Di depan sudah disebutkan bahwa kontribusi Kementerian Kehutanan yang paling awal untuk mengeliminir krisis pangan adalah mereview atau merubah kebijakan sehingga visi hutan lestari rakyat sejahtera semakin diperkuat. Merubah kebijakan dalam hal ini ternyata tidak gampang. Banyak kendala yang mungkin akan mengganjal kelancaran praktek kontribusi teknisnya, apabila kebijakan baru yang dihasilkan tidak memperhatikan kenaikan income/pendapatan dan kependudukan sebagaimana data dan informasinya disampaikan FAO di bawah ini: Pendapatan/income: Pertumbuhan ekonomi yang cepat di negara berkembang, berarti jumlah populasi dunia yang lebih besar sekarang mampu makan lebih banyak dari apa yang mereka makan secara tradisional, serta lebih banyak makan daging. Peningkatan permintaan daging berarti menekan sumber daya lain seperti pasokan air dan biji-bijian yang diperlukan untuk memberi makan ternak.- Alternatif kontribusi Kementerian Kehutanan dalam hal ini antara lain adalah: pengembangan silvo pastur, silvo fisheries dan jamur kayu. Pertumbuhan penduduk: Populasi global berkembang terus selama 50 tahun terakhir ini. Untuk ukuran saat ini, diperkirakan 6,7 miliar orang.

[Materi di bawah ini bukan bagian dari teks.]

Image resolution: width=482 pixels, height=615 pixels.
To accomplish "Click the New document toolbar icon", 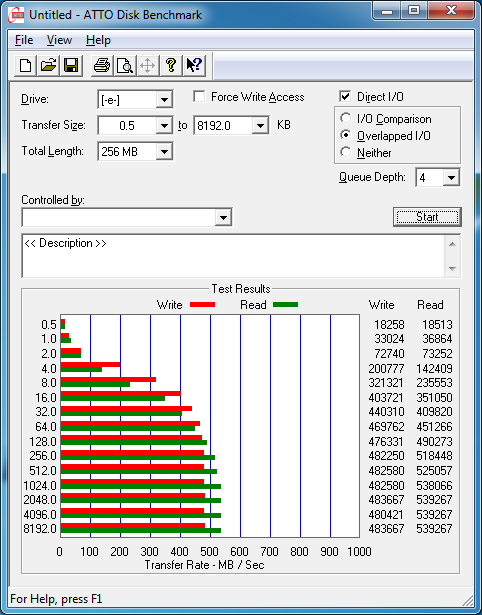I will (25, 65).
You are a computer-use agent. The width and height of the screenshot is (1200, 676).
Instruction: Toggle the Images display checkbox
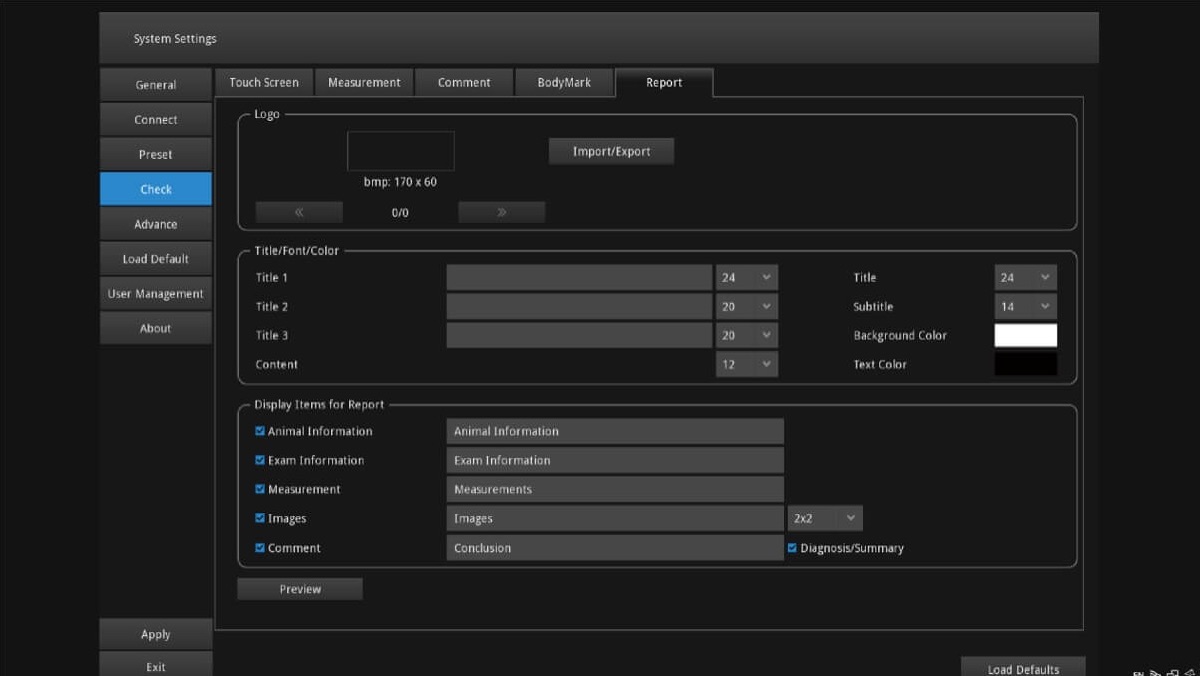[261, 519]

Berdasar tingkat pertumbuhan saat ini, diperkirakan akan ada tambahan 1 miliar lebih mulut diberi makan pada tahun 2050.-Kontribusi Kementerian Kehutanan adalah percepatan proses kejelasan atau pemantapan kawasan Hutan Negara, Hutan Adat dan Hutan Hak, sehingga mengarah ke kepastian pengelolaan hutan yang lestari untuk kesejahteraan rakyat. Urbanisasi: Diperkirakan, untuk pertama kalinya dalam sejarah, saat ini lebih dari setengah populasi dunia, sekitar 3,4 miliar, tinggal di daerah perkotaan. Ini berarti lebih banyak permintaan menghasilkan makanan kepada petani di pedesaan untuk memberi makan penduduk kota. -Kontribusi kehutanan adalah membuka peluang kerja yang seluas-luasnya di hulu dikaitkan dengan

aplikasi wacana REDD+, meliputi : pelayanan efisiensi dan legalitas bahan baku industri primer kehutanan , mengurangi CO2e, restorasi hutan alam, rehabilitasi/reboisasi dan perdagangan karbon. Pembatasan Ekspor: Dalam upaya mengurangi dampak krisis pangan pada populasi masing masing negara, beberapa negara telah membatasi ekspor berbagai bahan dan jenis makanan. Tindakan ini mengakibatkan situasi yang lebih berbahaya bagi negara-negara pengimport makanan bersih.- Dalam hal ini kontribusi kehutanan antara lain adalah mengembangkan budidaya dan export hasil hutan bukan kayu berupa bahan pangan, obat herbal dan bahan energi alternatif terbarukan. Bogor, 17 Nopember 2012 *) Pengamat Hutan Hujan Tropika.